* **Extrait à lire**:
Que ce soient les compagnons ou les différentes quêtes, l’écriture est sans doute l’une des plus aboutie observées dans un RPG. Le meilleur dans tout ça est que chaque petite aventure nous donne le sentiment de compter et ne se ressentent pas comme des objectifs annexes ou du remplissage. Non seulement, le contenu est massif, mais il est cohérent. On se retrouve à côtoyer des personnages de l’acte 1 à l’acte 3 impliquant des quêtes majeures. Certaines quêtes se résolvent même au fil des trois actes. Le manque de repères pourra ainsi frustrer. Nous avons parfois cherché des heures la solution d’une quête alors qu’il fallait simplement avancer quand d’autres échouent justement à cause de recherches infructueuses.
Les compagnons sont néanmoins le pinacle de cette maîtrise de la plume chez Larian. Il est frustrant de ne pas pouvoir tous les prendre avec nous pour assister à des scènes clés liées à leurs backgrounds. Comme nous, vous aurez vos préférences, mais chacun d’eux dispose d’une histoire personnelle brillamment construite, d’autant que ces derniers évoluent, en bien ou en mal, en fonction de vos choix et de vos relations intimes, qu’elles soient amicales ou plus si affinité.
Larian parvient habilement à nous surprendre avec des personnages auxquels on ne pensait pas s’attacher autant comme la diablesse Karlach. Les personnages secondaires ne sont pas en reste et certains parviennent même à voler la vedette aux ennemis principaux comme le diable Raphael. Bien que l’on puisse regretter l’absence de doublages en français, il faut saluer le travail monstrueux d’acting, autant dans la performance que dans la variété des voix qui ne donnent jamais l’impression de les avoir entendues ailleurs. Le studio avait annoncé 17 000 variations de fin et on comprend pourquoi après l’avoir terminé. N’oublions pas non plus les musiques de Borislav Salvov qui participent grandement au charme de toute l’épopée.
« Baldur’s Gate 3 : C’est possible »

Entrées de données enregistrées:
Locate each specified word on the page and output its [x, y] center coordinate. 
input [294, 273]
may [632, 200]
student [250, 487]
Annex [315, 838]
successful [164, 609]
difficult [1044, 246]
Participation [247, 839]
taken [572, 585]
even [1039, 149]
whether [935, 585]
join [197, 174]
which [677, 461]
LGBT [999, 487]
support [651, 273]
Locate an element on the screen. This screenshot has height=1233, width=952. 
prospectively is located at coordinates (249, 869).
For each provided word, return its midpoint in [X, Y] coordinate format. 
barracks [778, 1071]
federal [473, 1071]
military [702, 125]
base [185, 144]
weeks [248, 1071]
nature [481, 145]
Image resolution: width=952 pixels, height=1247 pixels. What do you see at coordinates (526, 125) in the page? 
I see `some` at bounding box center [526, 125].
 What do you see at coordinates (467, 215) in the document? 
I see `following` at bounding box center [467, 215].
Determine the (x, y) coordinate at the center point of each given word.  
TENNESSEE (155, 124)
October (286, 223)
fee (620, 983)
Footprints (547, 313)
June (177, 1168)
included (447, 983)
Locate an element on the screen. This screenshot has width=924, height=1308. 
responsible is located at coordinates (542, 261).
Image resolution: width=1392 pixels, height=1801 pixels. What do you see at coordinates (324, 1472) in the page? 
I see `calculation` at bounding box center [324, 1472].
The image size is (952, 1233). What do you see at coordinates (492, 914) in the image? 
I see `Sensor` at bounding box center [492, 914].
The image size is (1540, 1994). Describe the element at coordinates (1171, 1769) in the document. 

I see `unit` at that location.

* **Objectif de l'exercice**: Dans l'extrait consacré à Baldur's Gate 3, reproduisez mot pour mot tout le passage qui va de « Que ce soient » jusqu'à « de recherches infructueuses. ».

* **Corrigé de l'exercice**:
Que ce soient les compagnons ou les différentes quêtes, l’écriture est sans doute l’une des plus aboutie observées dans un RPG. Le meilleur dans tout ça est que chaque petite aventure nous donne le sentiment de compter et ne se ressentent pas comme des objectifs annexes ou du remplissage. Non seulement, le contenu est massif, mais il est cohérent. On se retrouve à côtoyer des personnages de l’acte 1 à l’acte 3 impliquant des quêtes majeures. Certaines quêtes se résolvent même au fil des trois actes. Le manque de repères pourra ainsi frustrer. Nous avons parfois cherché des heures la solution d’une quête alors qu’il fallait simplement avancer quand d’autres échouent justement à cause de recherches infructueuses.